Some were not interested, because they could still earn much more if they continued to destroy forests. Anyone “who responds to purely economic incentives would opt for palm oil,” as the pro-REDD group Ecosystem Market Place already wrote in 2014.

Others were not interested because their deforestation was illegal. Which company was going to apply for REDD payments, saying it would be willing to drop plans to illegally destroy forests?

There were also those who engaged in deforestation mainly as a way of claiming ownership to land, or strengthening their ownership claims. To this group, the promise of REDD payments was of little interest because their primary motivation to clear land was not immediate financial profit.

15 years on, the concept introduced into the UN climate negotiations with the promise that it would lead to rapid and cheap reduction of emissions from tropical forest destruction, has failed to drive down large-scale deforestation. In countries like Brazil, Peru or the Democratic Republic of Congo, deforestation has even been rising since REDD was introduced. This failure of REDD to reduce deforestation has been widely documented.

A recent study on the effectiveness of German government funding for REDD explains why REDD success stories nonetheless abound: a “downward adjustment of expectations” about what REDD was to achieve has allowed proponents of REDD to construct “seemingly positive effects in the context of the instrument’s limited appeal.” The price for this adjustment: “diluting the broader goal of stopping deforestation.”

Focussing only on the obvious failure of REDD to help bring down forest loss, however, seems to present an incomplete picture of the instrument’s damaging legacy. REDD is not a failure for everyone. REDD has not failed for those who used it as a tool to increase control over land cultivated by forest-dependent communities. The story that ‘slash-and-burn’ agriculture is destroying the forest; that peasant farming is causing deforestation and that forest peoples’ cultivation practises need to be ‘modernized’ is – despite being false and reinforcing colonial patterns of domination – even more widely accepted today than it was 15 years ago.

What’s more: because almost all REDD activities focus on changing how peasants and forest peoples use forests, not on large-scale deforestation, corporate destruction has been made less visible as a result of REDD. REDD, and particularly its latest incarnation called ‘nature-based solutions’ (NbS) or ‘nature climate solutions’, also did not fail the fossil fuel industry. REDD has provided an excuse for this industry to continue to destroy the underground carbon stores that are at the core of both, their business model and climate breakdown.

With REDD, and now NbS, oil, coal and fossil gas companies claim that they can continue their profitable destruction without damaging the climate. All they have to do is pay someone who claims to be saving carbon elsewhere. Airlines, mining companies, agroindustries, fertilizer and food corporations, among others, have also enlisted REDD as a strategy to maintain the capitalist model of fossil fuel-dependent modes of production and consumption from which they profit.

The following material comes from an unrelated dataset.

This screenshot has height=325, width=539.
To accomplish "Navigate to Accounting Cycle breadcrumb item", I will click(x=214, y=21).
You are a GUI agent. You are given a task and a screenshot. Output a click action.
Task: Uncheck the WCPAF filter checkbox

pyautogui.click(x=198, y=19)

The reality, however, is that it is impossible to compensate the climate impact that is caused when carbon is released from underground carbon deposits which have taken millions of years to form. Pretending that such compensation can be achieved through paying for REDD activities such as planting more trees or avoiding allegedly planned deforestation, is a dangerous illusion. By nurturing that illusion, REDD helps delay unavoidable discussions about ending fossil fuel burning, and in doing so, becomes itself a driver of climate breakdown.

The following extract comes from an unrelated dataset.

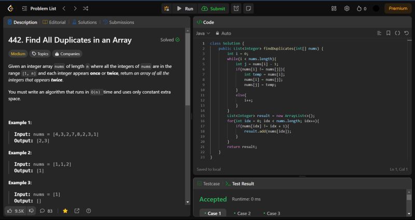Toggle the thumbs down dislike button

pos(32,211)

Last but not least, consulting firms, international conservation NGOs and think tanks all have benefited from industrialized countries and philanthropies’ generous REDD funding programmes and corporate carbon offset purchases. Specialized REDD sales agencies, private sector REDD project owners, certification standard developers and auditing companies, too, have carved out a lucrative niche for themselves. For them, REDD has not been a failure either.